5. The valve actuator as defined in claim 4, wherein an opening portion is disposed on a side surface, and one end of the torque limiter shaft is disposed in the vicinity of the opening portion.

6. A torque limiter built into a valve actuator having a load side gear for rotationally driving a load, a drive side gear for driving the load side gear, and an intermediate gear that transmits rotation of the drive side gear to the load side gear, the valve actuator controlling opening/closing operations of a valve coupled via a drive shaft to the load side gear, the torque limiter comprising: a torque arm consisting of a coupling portion coupled to the drive side gear and the intermediate gear, and an arm portion projected from the coupling portion; an open side spring means that applies to the arm portion a spring force balanced with a force acting in an engagement tangential direction of the intermediate gear in proportion to a torque of the load at the time of the opening operation of the valve; a closure side spring portion that applies to the arm portion a spring force balanced with a force acting in an engagement tangential direction of the intermediate gear in proportion to a torque of the load at the time of the closing operation of the valve; an open side torque detection switch operated by the arm portion when a torque of the load at the time of the opening operation of the valve exceeds a predetermined value; an closure side torque detection switch operated by the arm portion when a torque of the load at the time of the closing operation of the valve exceeds a predetermined value; and a torque limiter shaft that penetrates the open side spring means and the closure side spring portion, whereinthe torque limiter shaft is made up of an open side adjustment shaft that adjust the spring force of the open side spring means and a closure side adjustment shaft that adjust the spring force of the closure side spring means to allow the open side adjustment shaft and the closure side adjustment shaft to rotate independently of each other.

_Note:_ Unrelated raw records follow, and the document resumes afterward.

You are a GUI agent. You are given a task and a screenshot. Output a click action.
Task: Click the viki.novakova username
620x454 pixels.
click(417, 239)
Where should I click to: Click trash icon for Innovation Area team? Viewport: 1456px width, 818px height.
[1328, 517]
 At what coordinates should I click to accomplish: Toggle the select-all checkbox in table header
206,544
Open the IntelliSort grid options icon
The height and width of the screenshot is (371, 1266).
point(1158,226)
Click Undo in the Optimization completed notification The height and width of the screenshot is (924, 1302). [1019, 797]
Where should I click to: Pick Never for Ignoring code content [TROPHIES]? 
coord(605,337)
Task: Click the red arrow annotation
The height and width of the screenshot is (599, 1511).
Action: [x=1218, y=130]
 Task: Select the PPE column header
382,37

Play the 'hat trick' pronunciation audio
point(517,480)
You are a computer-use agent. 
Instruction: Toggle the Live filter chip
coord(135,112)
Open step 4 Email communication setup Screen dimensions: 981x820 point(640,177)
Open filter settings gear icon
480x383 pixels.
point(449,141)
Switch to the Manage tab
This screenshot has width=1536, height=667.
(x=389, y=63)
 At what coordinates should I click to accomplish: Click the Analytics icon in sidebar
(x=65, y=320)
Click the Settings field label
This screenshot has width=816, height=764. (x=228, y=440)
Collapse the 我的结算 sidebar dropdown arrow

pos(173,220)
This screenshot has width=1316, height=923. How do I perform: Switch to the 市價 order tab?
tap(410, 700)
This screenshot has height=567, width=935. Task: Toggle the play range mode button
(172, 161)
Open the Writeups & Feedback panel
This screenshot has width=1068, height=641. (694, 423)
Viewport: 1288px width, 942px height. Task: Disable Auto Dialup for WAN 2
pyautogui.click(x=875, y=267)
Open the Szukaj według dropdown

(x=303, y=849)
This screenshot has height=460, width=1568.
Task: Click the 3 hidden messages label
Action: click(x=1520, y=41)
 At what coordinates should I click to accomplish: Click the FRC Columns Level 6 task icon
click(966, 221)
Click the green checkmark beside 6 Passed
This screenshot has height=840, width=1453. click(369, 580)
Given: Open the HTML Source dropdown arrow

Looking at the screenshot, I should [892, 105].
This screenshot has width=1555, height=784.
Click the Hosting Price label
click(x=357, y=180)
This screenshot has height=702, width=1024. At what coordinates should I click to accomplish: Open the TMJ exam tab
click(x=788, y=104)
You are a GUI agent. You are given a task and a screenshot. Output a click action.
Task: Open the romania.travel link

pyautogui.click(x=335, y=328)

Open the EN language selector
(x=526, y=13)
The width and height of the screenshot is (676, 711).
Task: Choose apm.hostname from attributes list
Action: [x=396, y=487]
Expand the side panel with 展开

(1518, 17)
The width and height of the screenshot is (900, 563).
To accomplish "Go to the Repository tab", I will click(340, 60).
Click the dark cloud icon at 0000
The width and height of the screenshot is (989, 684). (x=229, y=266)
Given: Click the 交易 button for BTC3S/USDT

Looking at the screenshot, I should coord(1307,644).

7. The torque limiter as defined in claim 6, wherein the open side adjustment shaft penetrates an open side moving piece biased by the open side spring means, the closure side adjustment shaft is disposed coaxially with the open side adjustment shaft and penetrates a closure side moving piece biased by the closure side spring portion, whereinthe open side moving piece is moved by rotating the open side adjustment shaft to adjust the spring force of the open side spring means, and wherein the closure side moving piece is moved by rotating the closure side adjustment shaft to adjust the spring force of the closure side spring portion.

8. A valve actuator that incorporates the torque limiter as defined in claim 7.

9. A valve actuator that incorporates the torque limiter as defined in claim 3.

10. A valve actuator that incorporates the torque limiter as defined in claim 6, wherein an opening portion is disposed on a side surface, and one end of the torque limiter shaft is disposed in the vicinity of the opening portion.

11. A valve actuator that incorporates the torque limiter as defined in claim 7, wherein an opening portion is disposed on a side surface, and one end of the torque limiter shaft is disposed in the vicinity of the opening portion.